De acordo com o professor de Língua e Cultura Árabes da Universidade Federal do Rio de Janeiro (UFRJ), João Baptista de Medeiros Vargens, a influência árabe no Brasil deve ser estendida também à islâmica, pois, ainda na primeira metade do século 19, os escravos malês já eram traficados para a Bahia. Lá, se rebelaram em uma grande revolta em 1835, que foi combatida pelo governo local. Os abadás que usavam e os versos do Alcorão que guardavam junto a suas vestimentas, no entanto, se tornaram evidências da sua religião e cultura. “É difícil determinar o seu país de origem porque muitos escravos eram embarcados a partir de um único porto, que não necessariamente era o porto de onde eles viviam”, observa Vargens.

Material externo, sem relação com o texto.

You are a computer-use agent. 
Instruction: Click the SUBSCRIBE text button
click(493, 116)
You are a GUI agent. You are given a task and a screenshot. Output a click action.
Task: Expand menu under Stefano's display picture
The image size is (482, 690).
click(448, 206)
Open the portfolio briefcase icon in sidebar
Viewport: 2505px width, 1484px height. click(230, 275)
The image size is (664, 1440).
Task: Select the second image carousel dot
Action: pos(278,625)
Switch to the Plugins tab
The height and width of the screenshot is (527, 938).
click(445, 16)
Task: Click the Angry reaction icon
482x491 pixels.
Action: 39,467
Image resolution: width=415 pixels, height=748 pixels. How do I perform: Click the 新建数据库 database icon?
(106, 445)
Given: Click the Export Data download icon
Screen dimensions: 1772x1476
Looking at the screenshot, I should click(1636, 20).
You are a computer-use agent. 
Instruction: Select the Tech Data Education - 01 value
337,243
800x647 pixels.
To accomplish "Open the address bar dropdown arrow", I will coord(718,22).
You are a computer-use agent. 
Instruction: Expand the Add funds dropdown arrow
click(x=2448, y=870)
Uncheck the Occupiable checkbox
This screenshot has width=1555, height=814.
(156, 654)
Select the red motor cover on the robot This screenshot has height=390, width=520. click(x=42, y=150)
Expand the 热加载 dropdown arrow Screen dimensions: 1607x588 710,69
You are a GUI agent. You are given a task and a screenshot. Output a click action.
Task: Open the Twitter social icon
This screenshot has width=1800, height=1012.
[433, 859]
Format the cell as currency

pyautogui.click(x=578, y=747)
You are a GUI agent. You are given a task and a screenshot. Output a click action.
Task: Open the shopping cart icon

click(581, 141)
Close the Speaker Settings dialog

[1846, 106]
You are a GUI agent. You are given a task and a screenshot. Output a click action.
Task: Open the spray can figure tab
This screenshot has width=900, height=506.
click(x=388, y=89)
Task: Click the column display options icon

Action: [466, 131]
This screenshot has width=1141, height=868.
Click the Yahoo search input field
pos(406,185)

A partir de 1840 guerras e conflitos na região de Líbano e Síria levaram à fuga de diversos habitantes. O sonho e destino de muitos desses emigrantes eram os Estados Unidos, a América promissora, bem como alguns lugares da América do Sul, como a Argentina. “O Brasil não era seu objetivo principal, no entanto alguns acabavam por optar pelo Brasil por também ser um lugar promissor na América e outros vinham para cá até por engano”, observa a professora de História Árabe na Universidade de São Paulo (USP), Arlene Clemesha.
Diretor do Centro de Estudos e Culturas da América Latina na Universidade Saint Esprit de Kaslik (Usek), no Líbano, o pesquisador e historiador Roberto Khatlab observa que o fluxo de árabes para o Brasil se intensificou a partir de 1880, após duas visitas do imperador D. Pedro II à África e ao Oriente Médio. Embora as visitas do imperador não tenham sido feitas em caráter oficial, sua presença no Egito, em 1871, e no Egito, Síria, Líbano, Palestina e Turquia, em 1876, acabou por apresentar um novo país aos habitantes daquela parte do globo.
Textos e artigos sobre o Brasil chegaram a ser publicados em jornais em árabe. D. Pedro II aprendeu a ler em árabe e se interessou pela cultura local. Mais do que isso, apresentou uma nação com enorme quantidade de terras férteis, algo que foi explorado pelos colonos europeus, e que precisava de comerciantes. “D. Pedro II era um homem de visão de futuro. Ele divulgava na Europa que o Brasil precisava desenvolver sua agricultura. Mas também queria pessoas que fizessem comércio, que fizessem as mercadorias circularem pelo território. E sabia que os árabes faziam isso muito bem”, afirma Khatlab.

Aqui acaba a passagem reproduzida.